**TUS INSTRUCCIONES**
Continúa la reseña sobre «The French Dispatch» a partir de su última oración, con el mismo tono y estilo.

**TEXTO DE LECTURA**

────────

Tanta belleza, sobre «The French Dispatch», por Marcos Rodríguez

Sospecho que las repeticiones más superficiales (y, posiblemente, irritantes) dentro de las películas de Wes Anderson terminaron por tapar lo que en este caso es una radicalidad sucia que nunca habíamos visto en su cine. Por supuesto, las películas se prestan a eso: mismos actores, mismos temas, misma precisión puntillosa del encuadre. Pero “The French Dispatch” propone algo nuevo, y no solo algo nuevo dentro de la filmogafía de Anderson, sino probablemente algo nuevo dentro del cine. ¿Estoy exagerando, arrastrado por el entusiasmo? Posiblemente, pero al final vale más un error vibrante que una verdad seca.

Hay una cierta velocidad en el cine de Anderson, cuya manifestación física y de puesta en escena está en sus travellings prolijos y a veces hasta cómicos. Siempre saltó de una historia a otra (o, por lo menos, desde que desarrolló su “marca Anderson” con los Tenembaum), de un personaje al de al lado, de un tono a otro distinto, pero en “The French Dispatch” el procedimiento se extrema: hay un marco (la muerte del editor, interpretado por Bill Murray, probablemente la cara más consistente y significativa del cine de Anderson) que mantiene los ritmos y formas que su cine ha ido desarrollando (maquetas, colores pasteles, la idea artificial de refugio para los descastados, todo enroscado en un sentido cinematográfico que involucra forma y fondo) pero a partir de ahí se abren historias que podríamos aislar como cortos/relatos, que no tienen necesariamente que ver con el marco, aunque comparten ciertos puntos, y que de a poco, como termitas insidiosas, corroen ese constructo que podríamos llamar “filmografía” o “estilo”. Casi todo el cine de Anderson supone la operación de la construcción artificiosa de un refugio imposible (puesto en evidencia por la propia artificialidad, pero no por eso menos verdadero) y el proceso de esa construcción termina por generar (quién sabe si de forma voluntaria o no) un mundo propio. No se trata de autorismo, aunque esa sería la forma perezosa de catalogarlo. Ahora bien, Anderson parece haber llegado finalmente a un punto en el que ese mundo cobra una dimensión autónoma y se sale de control. Un descontrol, por supuesto, altamente neurótico y preciso, pero no por eso menos caótico en su efecto final.

────────

**DATOS PROPORCIONADOS**
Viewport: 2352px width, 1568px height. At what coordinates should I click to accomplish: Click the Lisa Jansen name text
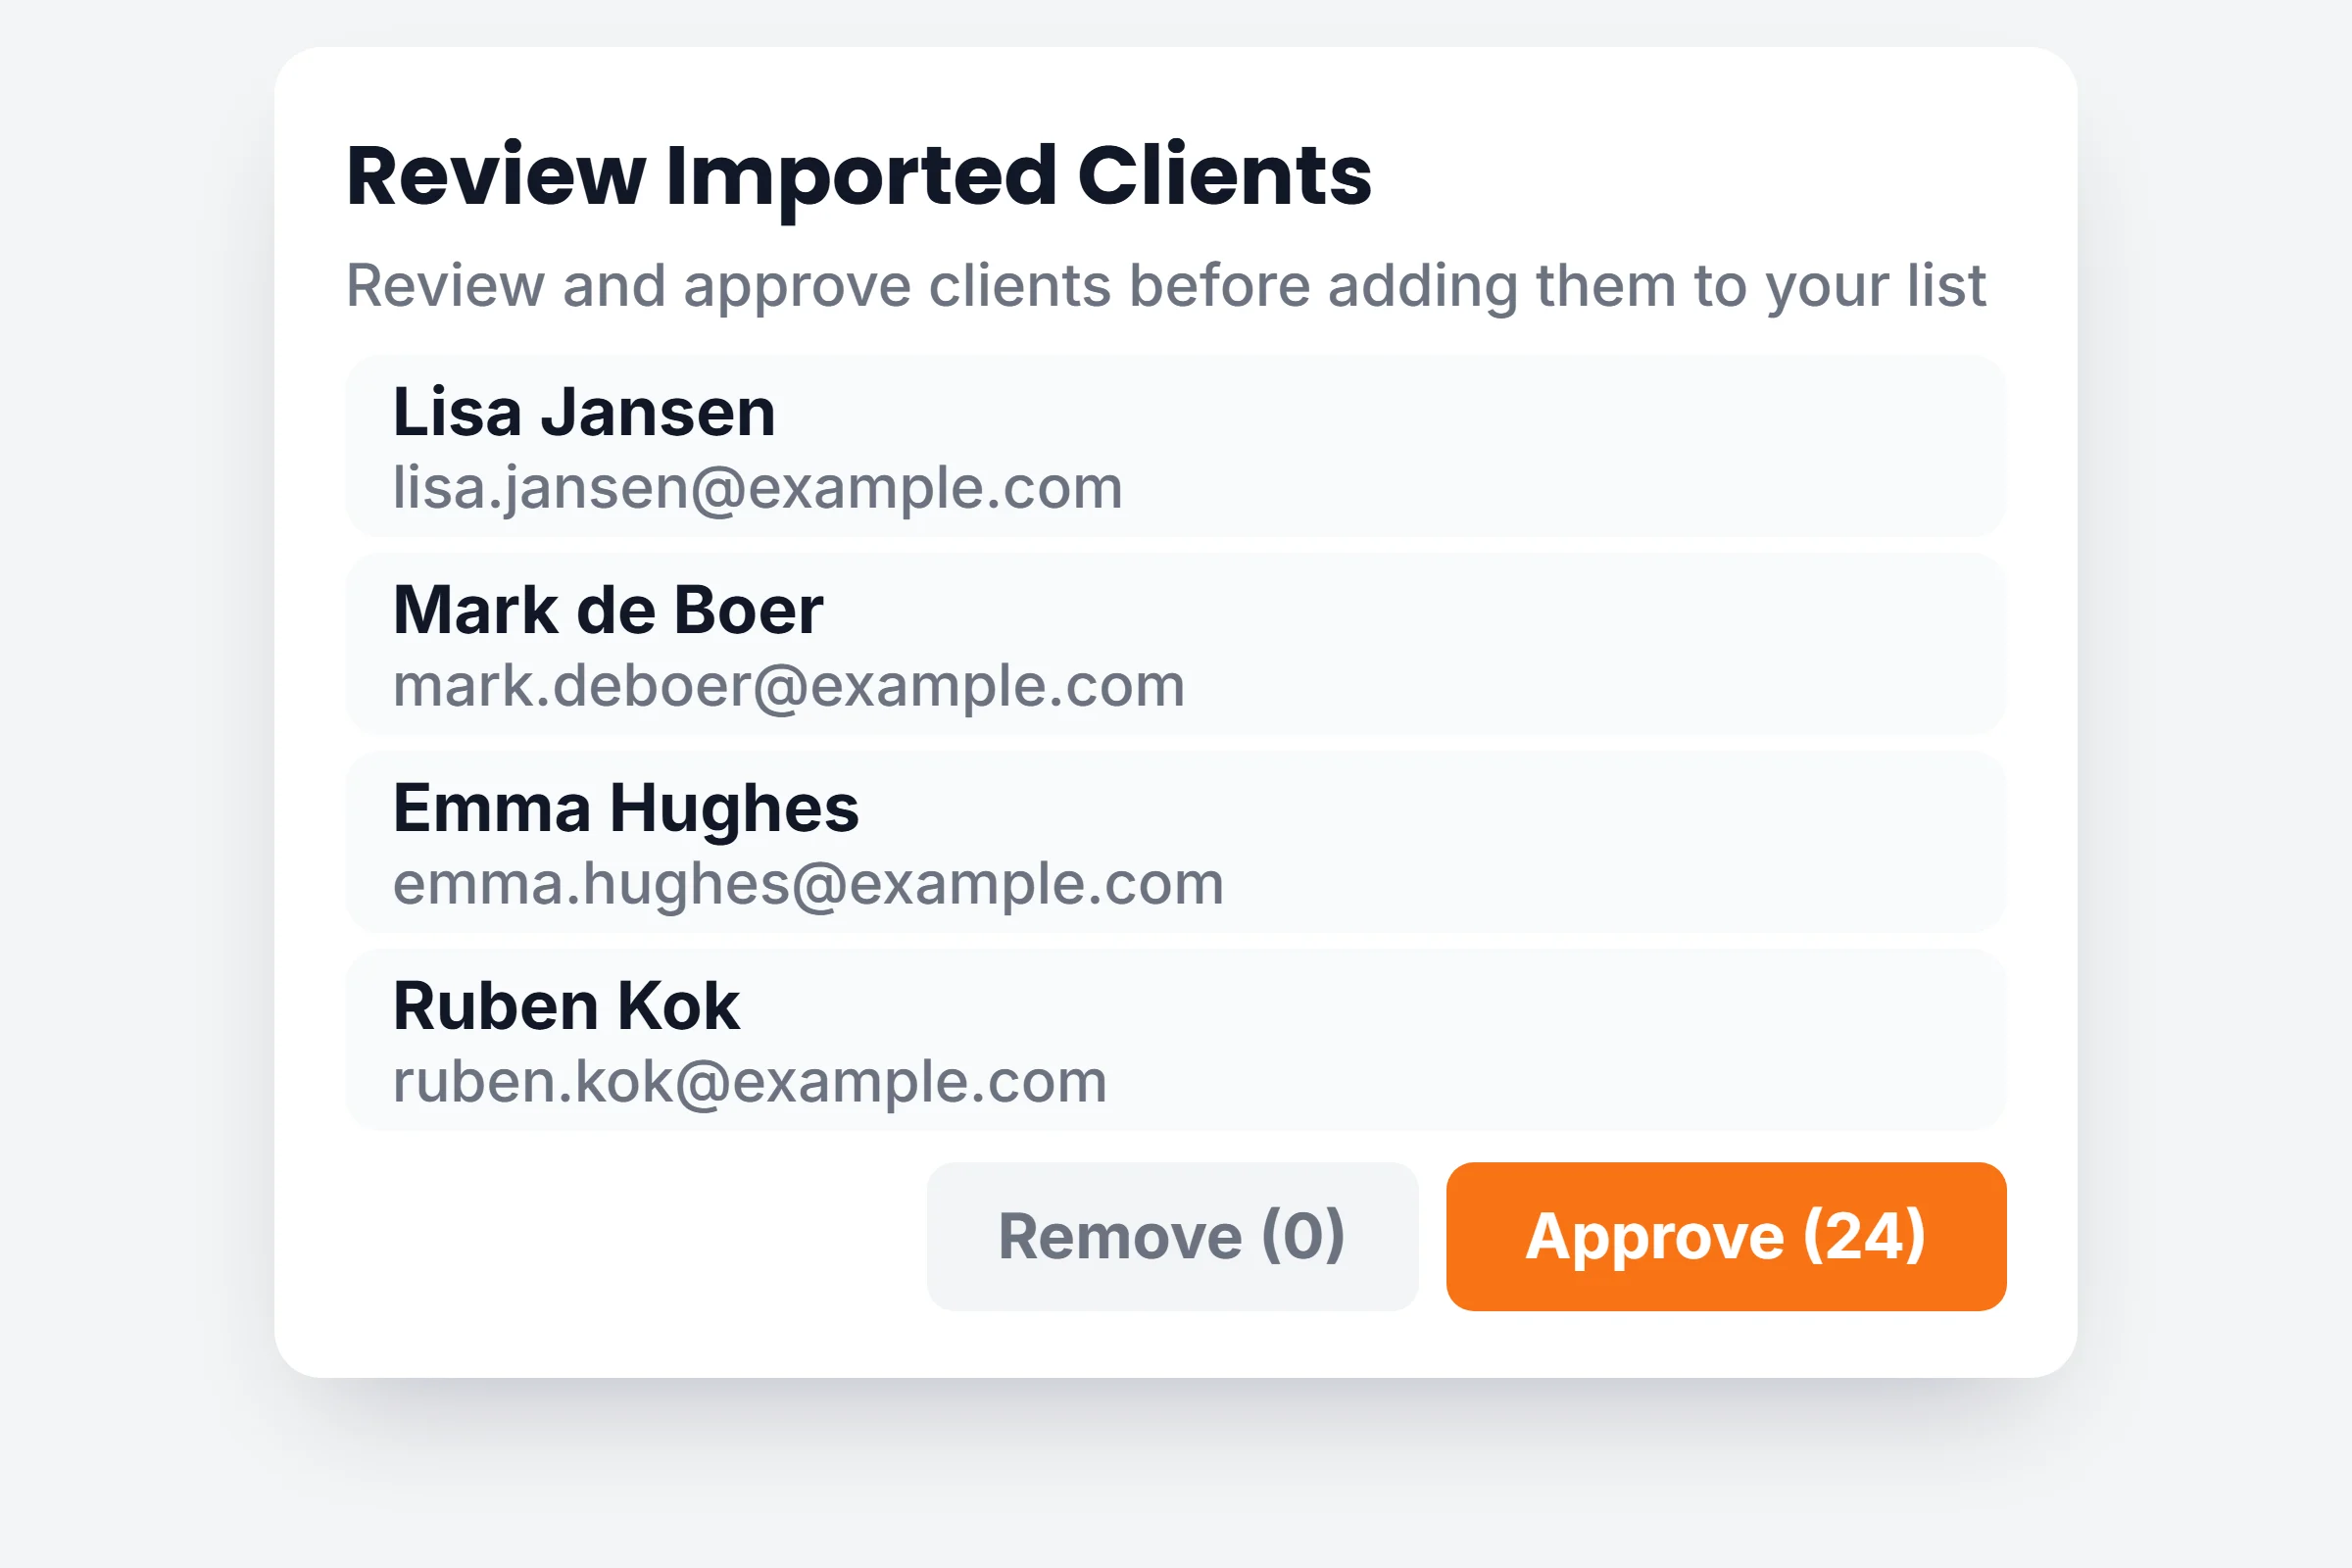pos(584,412)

────────

**EN RESPUESTA**
Si “El gran hotel Budapest” fue lo que podríamos llamar la cumbre del clasicismo de Anderson (un clasicismo, se entiende, lleno de maquetas y merengue), en el que la simetría regía cada plano, en el que cada encastre cumplía una función narrativa, en el que se narraba una época, podríamos decir que “Isla de perros” marcó un quiebre: el chiche se contaminó de japonesismo y el plano estalló de grafismos y parcelaciones. Sin la excusa de lo japonés, “The French Dispatch” se nutre de los hallazgos de ese exotismo barato: mucho más que de la simetría de planos generales, esta película se nutre de desequilibrios: desequilibrios en el encuadre, fragmentaciones, disminución extrema del tamaño de los personajes en plano, asimetrías, chistes paralelos, recursos diversos. Anderson hasta termina por incorporar la técnica ridícula del “tableau vivant”, un anacronismo que, hasta donde sé, solo Ruiz había explotado en el cine. Y, encima, le da una vuelta: el “tableau” de Anderson es un tableau en travelling, lo cual acentúa más la artificialidad (y el chiste) de la cosa, con personajes que entran por el costado el plano ya congelados (y con utilería sostenida en el aire).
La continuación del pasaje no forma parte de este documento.